▸ **WORK TO DO**:
[1] From the passage on the Facebook Beacon lawsuit, write out word for word the part that opens with the words containing "Facebook established a" and closes with "(9.5 MM dollars).".
[2] Sum up the passage on the Facebook Beacon lawsuit in two sentences.
[3] Give what follows the last line of the passage on the Facebook Beacon lawsuit, carrying it on from where it stops.

▸ **EXCERPT TO READ**:

Plaintiffs alleged that Facebook and its Beacon affiliates violated the California Consumer Legal Remedies Act since the terms of the Beacon Affiliates did not state that personally identifiable information was being transmitted to Facebook. The CLRA applies to transactions that are intended to result in the sale of goods to customers. Plaintiffs alleged that this information in conjunction with the disclosure of their identity inflicted irreparable harm.[2]


The plaintiffs alleged that Facebook and its Beacon affiliates violated the California Computer Crime Law and the Computer Fraud and Abuse Act by collecting the information.[2]

Throughout this entire process, Facebook denied any wrongdoing whatsoever on their part or on the part of any of the companies involved with them.


The settlement phase posed a difficult problem. Facebook by now was nearing 400-500 million users, individuals that qualified as prospective class members. In the history of Federal Class Actions, Courts had not envisioned, nor encountered, such a large class: moreover, a method and means to provide a remedy. There could not be a "coupon", return of a product, or statutory violation of $2500.00 per person-per use, such would amount to "Annihilation of damages", a potential monetary award, if imposed, that would annihilate Facebook, thus bankrupt Facebook. Attorney Malley, determined not only to have Facebook cease its tracking activities, also wanted a residual purpose to filing privacy class actions. A concept he envisioned to remedy these issues involved setting up a trust within Privacy Class Action Settlements to fund educational programs for parents and children about the uses and dangers of the Internet that would provide such a purpose, a concept used in settling Facebook and Nebuad. Funding for these types of programs had in excess of $10,000,000.00 by 2013. This concept was then adopted by many subsequent settlements.

Fordham Law School's Center for Law and Information Policy will announce and release a first-ever curriculum for privacy education geared to middle school students.[11]

"The program was financed by a court-approved settlement in the class action lawsuit against NebuAd....Participating schools: Berkeley Law, UC-Irvine, Georgetown, Harvard's Berkman Center, Idaho, Princeton's Center for Information Technology Policy,..and Yale."[12]

Facebook established a cash settlement fund of $9.5 MM.[13] The money was used to establish and operate a privacy foundation which was devoted to funding and sponsoring programs designed to educate users. The privacy foundation has sole responsibility over the management and distribution of its funds. Facebook also had to provide the following relief:

  • Termination of the Beacon Program - Facebook was forced to shut down the Beacon program within 60 days of the Preliminary Approval Date.
  • Payment of Notice and Administrative Fees - All of the fees for the administration and effectuation of the Settlement Agreement were paid from the settlement fund (9.5 MM dollars).

▸ **MATERIAL PROVIDED**:
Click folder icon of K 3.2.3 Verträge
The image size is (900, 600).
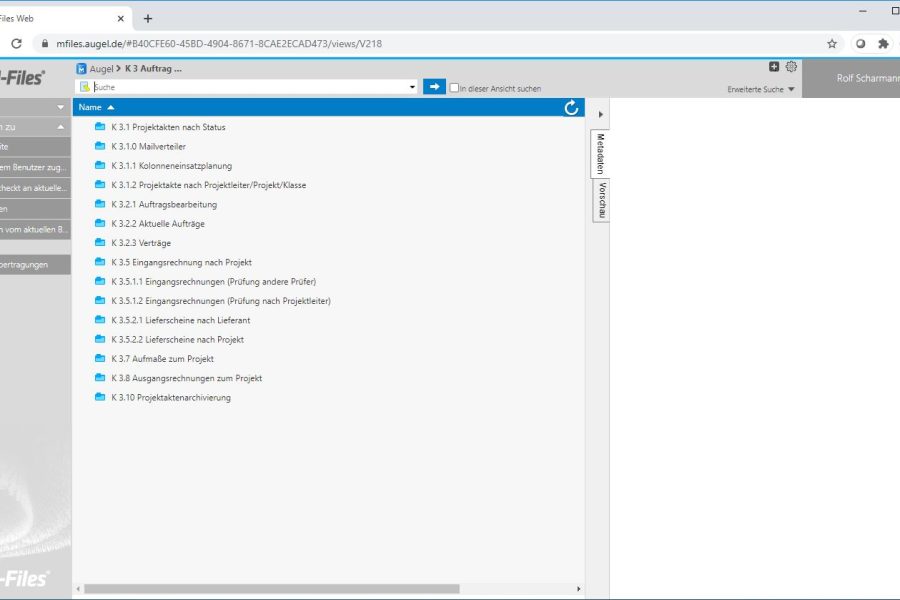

▸ **RESULTS OF THE EXERCISE**:
[1]
Facebook established a cash settlement fund of $9.5 MM.[13] The money was used to establish and operate a privacy foundation which was devoted to funding and sponsoring programs designed to educate users. The privacy foundation has sole responsibility over the management and distribution of its funds. Facebook also had to provide the following relief:

  • Termination of the Beacon Program - Facebook was forced to shut down the Beacon program within 60 days of the Preliminary Approval Date.
  • Payment of Notice and Administrative Fees - All of the fees for the administration and effectuation of the Settlement Agreement were paid from the settlement fund (9.5 MM dollars).

[2] Plaintiffs alleged that Facebook and its Beacon affiliates broke California consumer and computer crime laws and the federal Computer Fraud and Abuse Act by sending and collecting personal information, though Facebook denied any wrongdoing. Because the possible class of 400 to 500 million users made ordinary remedies unworkable, the settlement created a $9.5 million fund to run a privacy foundation that educates users, and Facebook also had to shut down Beacon within 60 days and pay the administration fees from that fund.

[3]
  • Compensation of Class Representatives - Sean Lane received $15,000. Sean Martin and Mohammed Sheikha received $7,500. The other representative Plaintiffs each received $1,000. All of this money also came out of the Facebook settlement fund.[14]
  • Payment of Attorneys' Fees and Expenses.

Reaction to settlement[edit]

The decision to let Facebook have one seat on the newly established privacy funds' three-person board was controversial.[4] Several nonprofit organizations, including the Electronic Privacy Information Center and Center for Digital Democracy wrote an objection to the settlement, on the grounds that the proposed foundation would not satisfactorily represent the interests of Facebook users.[15]

See also[edit]

Google Buzz, another service where privacy issues resulted in a class action lawsuit


  1. ^ "Court Docket - Lane et al v. Facebook, Inc. et al, 5:08-cv-03845, No. 133 (N.D.Cal.)". Docket Alarm, Inc.
  2. ^ a b c d e Lane et al v. Facebook, Inc. et al., Class Action Complaint. Filed August 12, 2008.
  3. ^ a b Nakashima, Ellen. Feeling Betrayed, Facebook Users Force Site to Honor Their Privacy. The Washington Post, November 30, 2007.
  4. ^ a b McCarthy, Caroline. Class action suit means Facebook's Beacon just won't go away. CNET News., August 14, 2008.
  5. ^ Perez, Juan Carlos. Facebook Will Shut Down Beacon to Settle Lawsuit. The New York Times, September 19, 2009.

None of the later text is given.